第500回 八代亜紀さんの歌う『山谷ブルース』
世の中どうなってるの? と思ってしまうくらい、相変わらず年始からいろいろなことが起こる2024年だけど、1月9日に公表された(亡くなったのは昨年12月30日とのこと。年末年始だったことや年明けすぐに地震や飛行機事故が起こったことから、おそらく公表を控えていらしたのね)、演歌歌手・八代亜紀さんの訃報も、アタシ的には大ショックだったわ。
アタシが八代亜紀さんの存在を初めて知ったのは、8歳のとき。その年、『雨の慕情』が大ヒットし、アタシもよく、振りを真似つつ歌っていたわ。ただ、当時は、八代さんに漂う「夜の女」感と、キリッとしたお顔立ちに、少し「怖そう」「近寄りがたい」というイメージを持っていたの。

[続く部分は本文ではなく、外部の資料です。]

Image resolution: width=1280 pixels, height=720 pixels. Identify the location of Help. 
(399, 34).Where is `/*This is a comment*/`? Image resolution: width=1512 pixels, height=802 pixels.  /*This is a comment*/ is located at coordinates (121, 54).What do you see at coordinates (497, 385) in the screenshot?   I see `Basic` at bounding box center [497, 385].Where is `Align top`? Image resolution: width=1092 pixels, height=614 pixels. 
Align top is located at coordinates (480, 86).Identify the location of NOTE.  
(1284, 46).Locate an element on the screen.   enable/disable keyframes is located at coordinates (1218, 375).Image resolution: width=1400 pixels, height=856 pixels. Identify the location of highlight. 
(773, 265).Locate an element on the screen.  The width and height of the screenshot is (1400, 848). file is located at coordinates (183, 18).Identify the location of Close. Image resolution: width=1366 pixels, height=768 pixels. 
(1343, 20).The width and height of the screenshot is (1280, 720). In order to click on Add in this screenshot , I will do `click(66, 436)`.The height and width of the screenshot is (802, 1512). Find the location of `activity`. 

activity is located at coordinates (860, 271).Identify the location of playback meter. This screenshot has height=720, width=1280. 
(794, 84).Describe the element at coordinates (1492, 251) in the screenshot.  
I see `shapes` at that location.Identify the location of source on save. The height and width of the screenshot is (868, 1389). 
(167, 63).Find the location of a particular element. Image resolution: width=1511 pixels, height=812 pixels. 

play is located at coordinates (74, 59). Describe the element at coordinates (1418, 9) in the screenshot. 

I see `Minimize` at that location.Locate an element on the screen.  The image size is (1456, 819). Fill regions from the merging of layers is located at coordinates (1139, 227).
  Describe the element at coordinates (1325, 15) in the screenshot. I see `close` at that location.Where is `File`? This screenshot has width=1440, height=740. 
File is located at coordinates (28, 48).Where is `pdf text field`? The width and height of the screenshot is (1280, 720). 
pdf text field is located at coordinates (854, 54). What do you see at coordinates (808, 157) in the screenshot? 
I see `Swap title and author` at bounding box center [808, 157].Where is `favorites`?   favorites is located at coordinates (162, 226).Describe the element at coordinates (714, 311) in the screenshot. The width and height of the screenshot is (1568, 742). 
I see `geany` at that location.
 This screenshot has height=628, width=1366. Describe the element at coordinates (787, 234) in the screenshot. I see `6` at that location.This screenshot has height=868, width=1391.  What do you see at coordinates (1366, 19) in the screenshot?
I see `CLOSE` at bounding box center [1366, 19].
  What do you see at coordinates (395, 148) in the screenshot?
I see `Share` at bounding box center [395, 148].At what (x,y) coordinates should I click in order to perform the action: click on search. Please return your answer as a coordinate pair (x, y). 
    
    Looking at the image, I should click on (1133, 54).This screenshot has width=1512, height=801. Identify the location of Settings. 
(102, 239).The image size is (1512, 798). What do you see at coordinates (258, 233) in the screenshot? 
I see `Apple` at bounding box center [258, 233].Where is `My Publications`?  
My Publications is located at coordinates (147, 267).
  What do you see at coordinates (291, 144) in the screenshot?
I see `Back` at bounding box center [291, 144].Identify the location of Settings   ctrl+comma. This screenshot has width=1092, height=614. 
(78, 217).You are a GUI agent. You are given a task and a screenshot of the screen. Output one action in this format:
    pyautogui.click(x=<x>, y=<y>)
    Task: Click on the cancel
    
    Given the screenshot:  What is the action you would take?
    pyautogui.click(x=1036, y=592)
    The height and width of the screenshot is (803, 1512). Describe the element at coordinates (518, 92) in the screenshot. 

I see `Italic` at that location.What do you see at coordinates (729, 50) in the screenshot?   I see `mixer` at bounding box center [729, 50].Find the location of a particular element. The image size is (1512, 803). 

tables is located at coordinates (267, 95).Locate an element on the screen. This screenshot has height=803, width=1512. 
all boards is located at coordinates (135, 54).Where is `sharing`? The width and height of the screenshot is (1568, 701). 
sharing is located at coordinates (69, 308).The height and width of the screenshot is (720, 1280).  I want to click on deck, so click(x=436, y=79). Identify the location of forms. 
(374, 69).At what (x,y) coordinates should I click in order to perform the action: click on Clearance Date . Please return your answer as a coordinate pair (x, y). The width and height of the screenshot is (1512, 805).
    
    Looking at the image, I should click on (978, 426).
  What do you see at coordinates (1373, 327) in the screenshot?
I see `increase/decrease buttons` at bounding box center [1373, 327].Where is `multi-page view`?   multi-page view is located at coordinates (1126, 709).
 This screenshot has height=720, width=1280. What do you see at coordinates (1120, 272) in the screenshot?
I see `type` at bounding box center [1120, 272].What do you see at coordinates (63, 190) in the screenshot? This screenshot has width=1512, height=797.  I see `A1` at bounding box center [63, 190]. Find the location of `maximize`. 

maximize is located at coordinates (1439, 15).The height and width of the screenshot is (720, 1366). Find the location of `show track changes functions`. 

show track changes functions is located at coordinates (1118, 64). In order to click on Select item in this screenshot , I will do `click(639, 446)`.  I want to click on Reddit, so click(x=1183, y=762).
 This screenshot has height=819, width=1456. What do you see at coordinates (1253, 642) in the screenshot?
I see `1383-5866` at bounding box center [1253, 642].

その後はしばらく、紅白歌合戦等で歌っているお姿を見るだけだったアタシだけど(ただ、時々バラエティとかに出演されているのを拝見して、「フランクな方だったんだな」と思うようになった)、「八代亜紀、めちゃくちゃいいッ」と興奮したのが、2012年にリリースされた『夜のアルバム』を聴いたとき。これは、ピチカート・ファイヴの小西康陽さんがプロデュースされた、ジャズのカバーアルバム。小西さん、以前夏木マリさんのアルバムなどもプロデュースされていて、それが大好きだったので、「『夜のアルバム』も絶対に素敵なはず」と思って聴き始めたんだけど……期待をはるかに超える素晴らしさだったの! 八代さんが、もともとは熊本のキャバレーや銀座のクラブで歌っていらしたというのはなんとなく知っていたけど、あの声で歌われるジャズがあまりにもかっこよくて、アタシ、しばらく友だちにすすめまくっていたわ。